If you ask your financial planner, he will tell you that all your long-term portfolios (retirement and child’s education) should have an exposure of about 15-20 per cent (of the equity portion) to international equities. This international exposure should be split between a developed market and an emerging market. Among developed markets, what better option can you get than the US (notwithstanding its recent travails) -- the world’s largest economy with the deepest capital market? So far Indian investors had two options for investing in the US: Motilal Oswal’s MOSt Shares NASDAQ-100 ETF (a passive fund) and FT India Feeder Franklin US Opportunities (a feeder fund). With the launch of ICICI Prudential’s new fund offer (NFO), US Blue-chip Equity Fund, Indian investors now have a third, differentiated option for investing in the US market.

Nature of the fund

ICICI Pru’s US Blue-chip Equity Fund is an open-ended actively managed equity fund. It will be directly managed by Indian fund managers and is not a feeder fund. It will invest in the equity and equity-related securities listed on the New York Stock Exchange and the Nasdaq. The fund will invest in blue-chip stocks and is benchmarked against the S&P 500 index (a market cap-weighted index of the 500 biggest stocks, which is weighted towards large-cap stocks). The fund will have a portfolio of around 25-40 stocks. It will follow the fund house’s growth-at-reasonable-price (GARP) approach to investing.

Investing in the US: an idea whose time has come

There are many good reasons why Indian investors should have an exposure to the US market:  

Low correlation. According to Sankaran Naren, chief investment officer-equity, ICICI Prudential Mutual Fund, “Diversification is meaningful only if you add another asset class which behaves very differently from the existing asset class in your portfolio. The US market fits the bill.” Over different time horizons (one-year, three-year, five-year and 10-year), the correlation between the Nifty and the S&P 500 has been found to be between 0.23 and 0.30. The low correlation between the two markets combined with currency diversification does have the potential to benefit Indian investors’ portfolios.

Size and depth. The US is the world’s largest economy: US GDP is $15 trillion (compared to India’s $1.7 trillion) and it accounts for 21.67 per cent of total world GDP. The US also has the world’s largest capital market: listed companies in the US account for 33.29 per cent of world market capitalisation (compared to India’s 2.26 per cent). Given the size of the US economy and the depth of its capital market, no reasonably large-sized and long-tenure Indian portfolio can afford not to have an exposure to the US market.

Many of the biggest US companies today earn a substantial portion of their revenues and profits from markets across the globe. By investing in this fund, Indian investors will get not just US but global exposure.

Variety and novelty. By investing in the US market, the Indian investor will also get exposure to industries that don’t have a significant presence and scale in the Indian capital market: defence, aerospace, semiconductor, toys, Internet and e-commerce services.

US Blue-chip Fund’s strategy

Many investors are likely to pose the question: why invest in a US fund from ICICI Pru when the fund house does not have any particular expertise in the US market?

In the past, the fund house has run an Indo-Asia Fund (which invests 35 per cent of its corpus in other Asian markets) and has made a success of it. This fund is currently rated five-star by rating agencies.

Nonetheless, the lack of experience vis-à-vis the US market is an issue. To overcome it, the fund house has tied up with Morningstar Equity Research Services. The latter, a respected name in equity research, will lend its research expertise to ICICI Pru.

*DATA EXCERPT*.
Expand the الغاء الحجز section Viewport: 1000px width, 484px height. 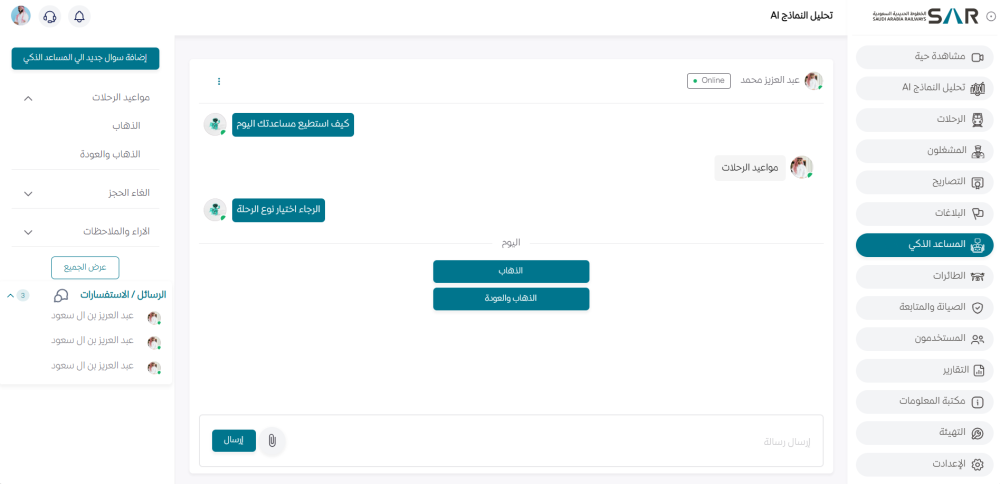pyautogui.click(x=28, y=193)
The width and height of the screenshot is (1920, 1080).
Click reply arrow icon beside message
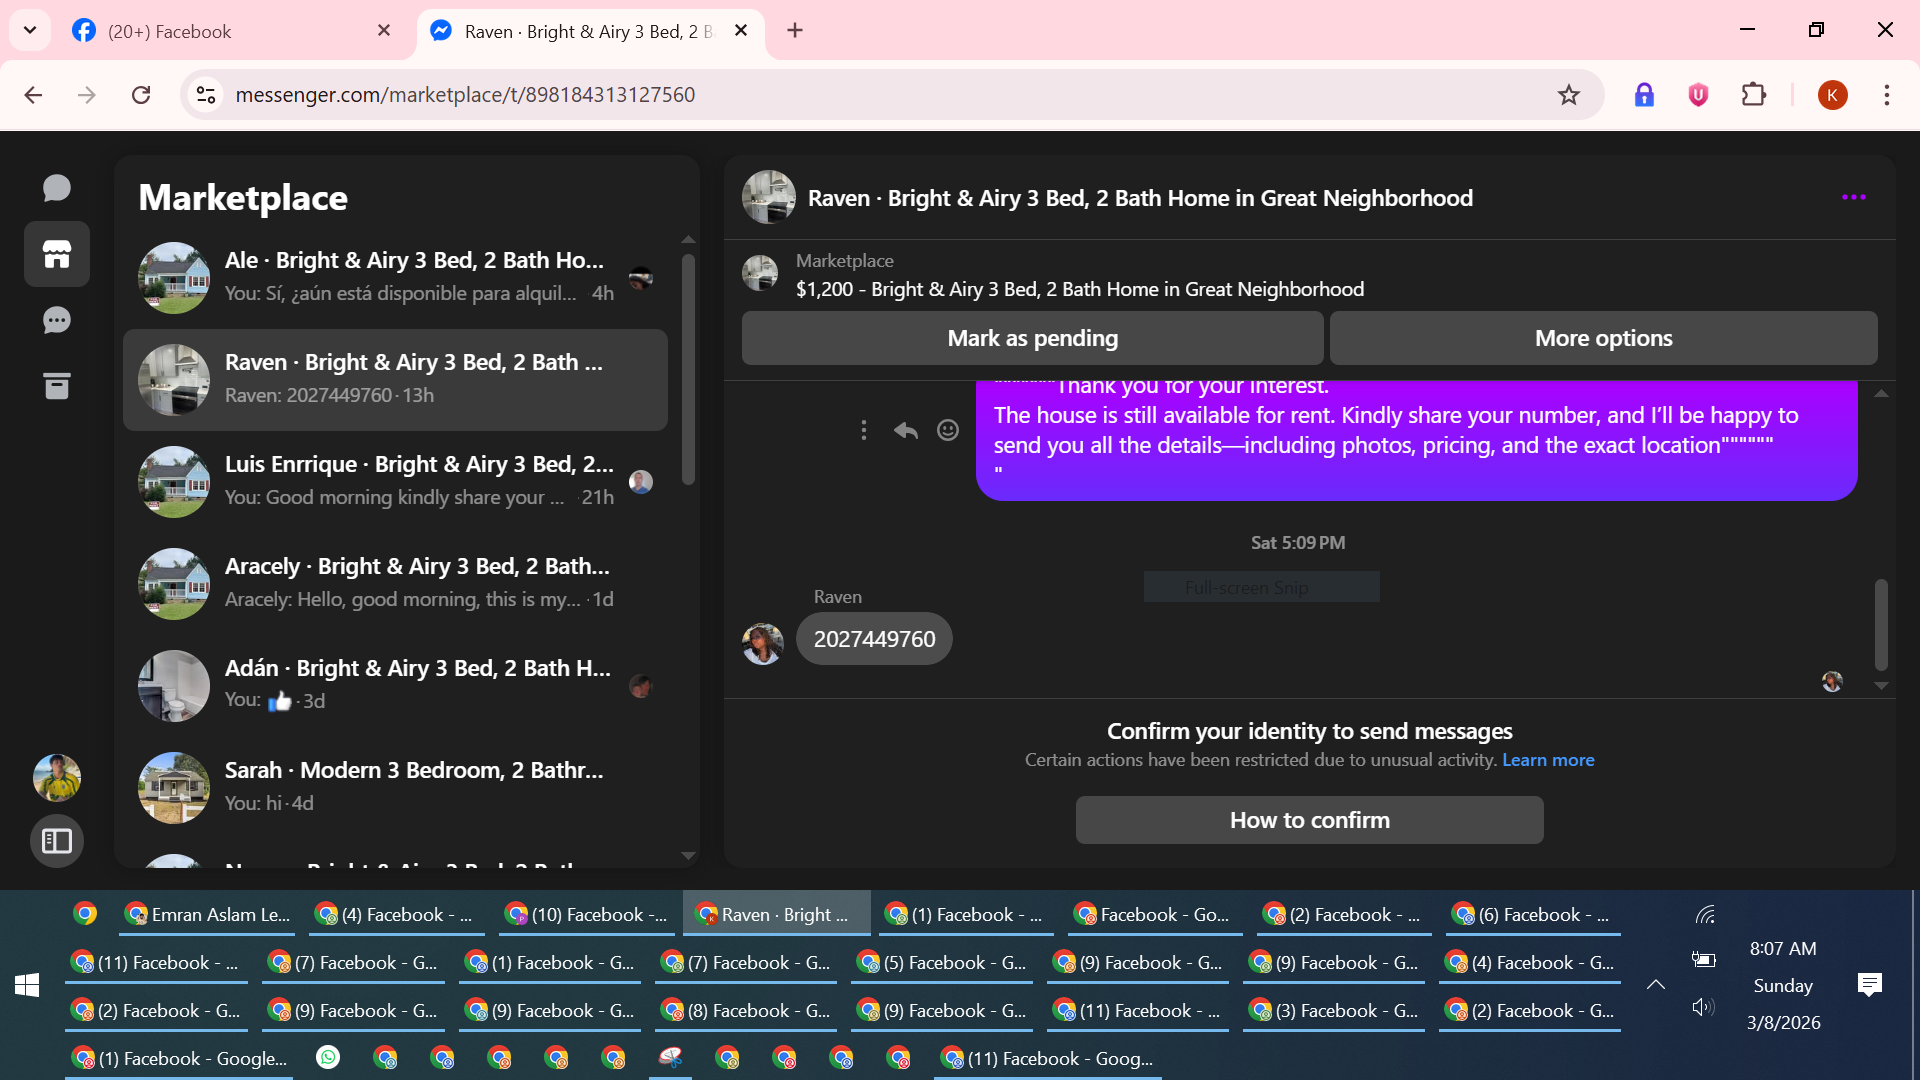tap(906, 430)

*WRITTEN EXERCISE*.
Please write out the passage from the text on ICICI Prudential's US Blue-chip Equity Fund word for word, starting with "Many of the" and going on through "but global exposure.".

*EXERCISE OUTPUT*.
Many of the biggest US companies today earn a substantial portion of their revenues and profits from markets across the globe. By investing in this fund, Indian investors will get not just US but global exposure.